One day Jesus found Angel collapsing on the floor at home, coughing severely and having some severe pains in the stomache. He took very good care of him.  Angel told him why he was released: he had a problem with his lungs, a cancer. Without a word nor showing any obvious emotion, he continued to look after Angel and after another serious collapse, brought him food in the hospital and even some cigarettes which was strictly forbidden there and which Angel enjoyed on a bench outside the hospital. After Angel was discharged from the hospital, he continued to drink and smoke and carried on his hopeless existence as before, knowing that not much time was left to him now..

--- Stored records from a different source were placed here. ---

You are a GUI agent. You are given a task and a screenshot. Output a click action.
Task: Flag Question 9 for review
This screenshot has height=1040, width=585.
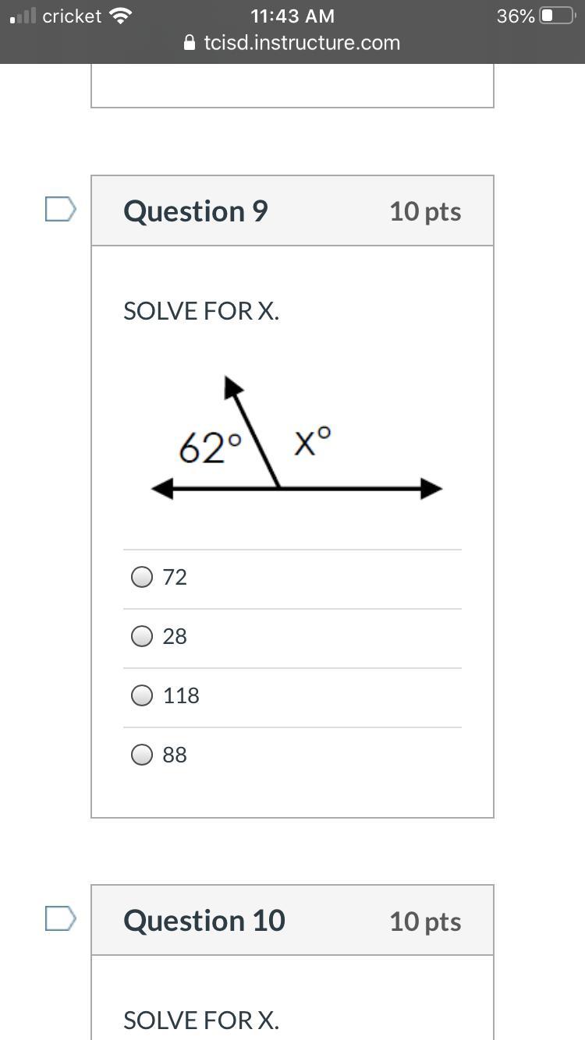pos(60,209)
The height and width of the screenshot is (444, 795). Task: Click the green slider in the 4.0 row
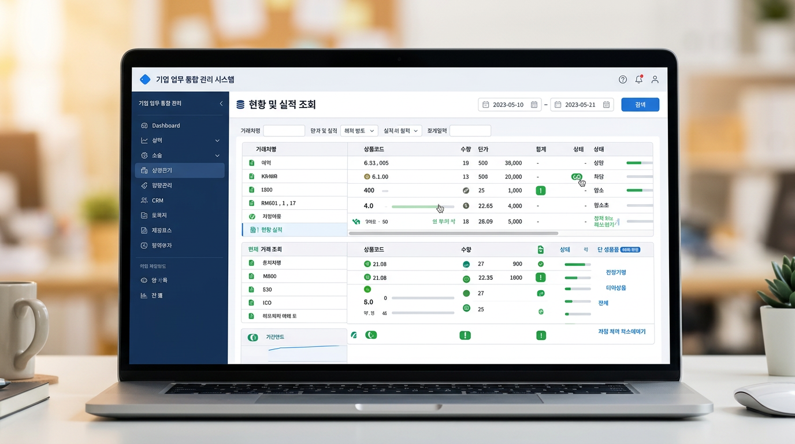[x=423, y=206]
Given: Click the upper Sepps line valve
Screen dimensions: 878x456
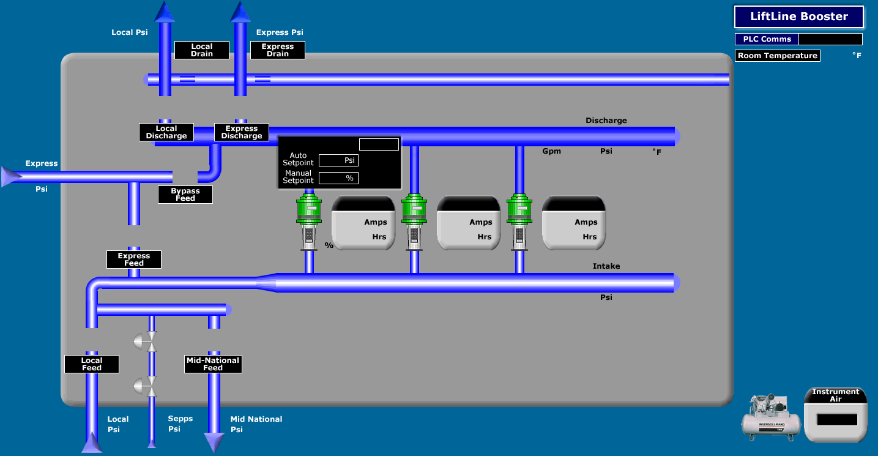Looking at the screenshot, I should pos(147,341).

Jesus did not like being a male prostitute. His heart was set on being a performer. After seeing another of Mama's performance, he told Angel he had decided to go back to being himself and do what he enjoyed doing because only then did he feel honest and strong.Angel said he did not want to know and did not understand why the whole of the island was so keen on drama. But when Jesus staged his stunning return performance at Mama's club, his father was in the audience. Jesus put everything he's got into the show. He deliberately approached Angel's table when he sang the last part of his song right before Angel's face, and looked into his eyes. When he was done, Angel slowly stood up and gently pinched Jesus on one of his powdered cheeks. They embraced. Shortly thereafter, Angel died. The screen then intercuts between Jesus adjusting his long gloves as a performer and wiping the bloated body of Angel's body on a bare table in the morgue. When the film ends, we see Pamela living in Jesus' house with a two or three-year-old boy and another of Jesus' friends who eked out a living by begging as a fake cripple. 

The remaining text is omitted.